I did an additional run with N=12800, where all the probes were sending the exact same values, but were generated by 2 different objects. (Same classes, initialised with the same values, but separate instances).

The first 4 were generated by one object, while the last 3 were generated by a second object.

I've then bootstrapped confidence intervals for the calculated medians of differences:

Reinterpreting the data from question

Neither looking at the PACF of the differences between B and A:

Nor running tests like the Wald-Wolfowitz runs test strongly point to lack of independence of the differences between samples (p-value=0.017).
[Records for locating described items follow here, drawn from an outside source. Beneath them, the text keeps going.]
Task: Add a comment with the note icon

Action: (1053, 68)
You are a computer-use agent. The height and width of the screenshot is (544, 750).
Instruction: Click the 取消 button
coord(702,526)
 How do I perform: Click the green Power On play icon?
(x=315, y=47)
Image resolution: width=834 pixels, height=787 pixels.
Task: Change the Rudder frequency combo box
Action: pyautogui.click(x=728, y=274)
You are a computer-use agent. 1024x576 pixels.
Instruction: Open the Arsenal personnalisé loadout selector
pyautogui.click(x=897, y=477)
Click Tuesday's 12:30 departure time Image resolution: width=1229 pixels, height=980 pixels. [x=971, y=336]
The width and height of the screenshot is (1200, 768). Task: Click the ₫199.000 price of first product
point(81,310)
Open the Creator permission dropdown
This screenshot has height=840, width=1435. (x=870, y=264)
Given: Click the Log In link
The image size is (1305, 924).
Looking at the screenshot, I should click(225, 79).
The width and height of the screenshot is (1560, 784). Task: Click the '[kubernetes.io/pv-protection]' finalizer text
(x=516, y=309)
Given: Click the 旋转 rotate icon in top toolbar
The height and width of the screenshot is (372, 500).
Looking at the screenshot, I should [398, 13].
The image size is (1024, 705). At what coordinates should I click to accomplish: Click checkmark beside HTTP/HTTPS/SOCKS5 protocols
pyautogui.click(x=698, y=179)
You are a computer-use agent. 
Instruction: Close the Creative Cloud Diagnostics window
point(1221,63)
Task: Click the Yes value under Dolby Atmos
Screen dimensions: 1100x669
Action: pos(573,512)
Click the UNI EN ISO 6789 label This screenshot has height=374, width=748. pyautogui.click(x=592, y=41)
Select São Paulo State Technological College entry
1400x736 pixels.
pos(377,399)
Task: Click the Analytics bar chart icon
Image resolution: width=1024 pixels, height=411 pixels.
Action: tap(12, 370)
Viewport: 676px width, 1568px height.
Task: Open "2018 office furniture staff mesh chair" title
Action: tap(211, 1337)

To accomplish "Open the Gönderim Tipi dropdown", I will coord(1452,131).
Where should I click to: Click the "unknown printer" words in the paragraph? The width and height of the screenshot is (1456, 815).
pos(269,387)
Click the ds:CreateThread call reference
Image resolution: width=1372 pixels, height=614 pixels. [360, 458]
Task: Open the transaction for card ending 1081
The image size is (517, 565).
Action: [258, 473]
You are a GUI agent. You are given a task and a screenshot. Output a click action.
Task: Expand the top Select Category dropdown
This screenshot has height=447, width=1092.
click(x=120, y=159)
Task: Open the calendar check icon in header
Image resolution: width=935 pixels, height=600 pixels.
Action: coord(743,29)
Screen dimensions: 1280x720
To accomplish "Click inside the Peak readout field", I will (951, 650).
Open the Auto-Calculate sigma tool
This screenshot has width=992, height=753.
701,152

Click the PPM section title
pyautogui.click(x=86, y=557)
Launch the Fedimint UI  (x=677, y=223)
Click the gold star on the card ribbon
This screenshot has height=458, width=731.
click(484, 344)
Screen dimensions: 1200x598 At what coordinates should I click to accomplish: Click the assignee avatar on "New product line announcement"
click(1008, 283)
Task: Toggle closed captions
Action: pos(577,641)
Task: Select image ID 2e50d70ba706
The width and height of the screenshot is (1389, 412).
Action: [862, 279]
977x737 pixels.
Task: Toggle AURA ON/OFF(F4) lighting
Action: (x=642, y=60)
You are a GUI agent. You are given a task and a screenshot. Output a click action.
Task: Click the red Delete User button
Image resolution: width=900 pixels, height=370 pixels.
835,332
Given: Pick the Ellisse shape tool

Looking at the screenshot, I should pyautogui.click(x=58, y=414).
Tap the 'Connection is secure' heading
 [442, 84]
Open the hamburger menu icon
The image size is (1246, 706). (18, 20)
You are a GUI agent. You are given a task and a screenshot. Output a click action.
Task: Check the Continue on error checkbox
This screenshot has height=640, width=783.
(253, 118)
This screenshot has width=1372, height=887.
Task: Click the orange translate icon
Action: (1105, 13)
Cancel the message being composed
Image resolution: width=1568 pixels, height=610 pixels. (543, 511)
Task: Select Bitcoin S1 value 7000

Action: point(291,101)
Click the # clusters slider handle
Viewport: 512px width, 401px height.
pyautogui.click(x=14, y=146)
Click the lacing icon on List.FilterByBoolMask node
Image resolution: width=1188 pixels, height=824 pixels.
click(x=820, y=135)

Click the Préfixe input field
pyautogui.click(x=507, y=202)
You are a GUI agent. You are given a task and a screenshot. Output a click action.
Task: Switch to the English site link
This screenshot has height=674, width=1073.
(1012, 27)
But if we look at the windowed median (window=1000, step=1):

It's fairly clear that the false positive in the sign test isn't caused by one large single excess or periodic excess in one sample over the other, but rather in systematic departure from the zero median.

Hypothesis

The false positives are caused by small, but constant differences in how the different instances of objects are handled in the python interpreter. This in turn has effect on the delay between when the connection is opened and when the data over it is sent. And that affects how quickly the server responds. In other words, it's the effect of PYTHONHASHSEED and/or ASLR.

Solution

The solution is to send probes from new processes, so that any effect from PYTHONHASHSEED and/or ASLR is the same for different instances.

Verification

I've thus modified the execution of the tests so that any single process isn't used to send more than 100 probes. I've then repeated the experiment few dozen times with large sample sizes (>100k) and not only are the false positives gone, the distribution of the p-values of those tests is perfectly uniform.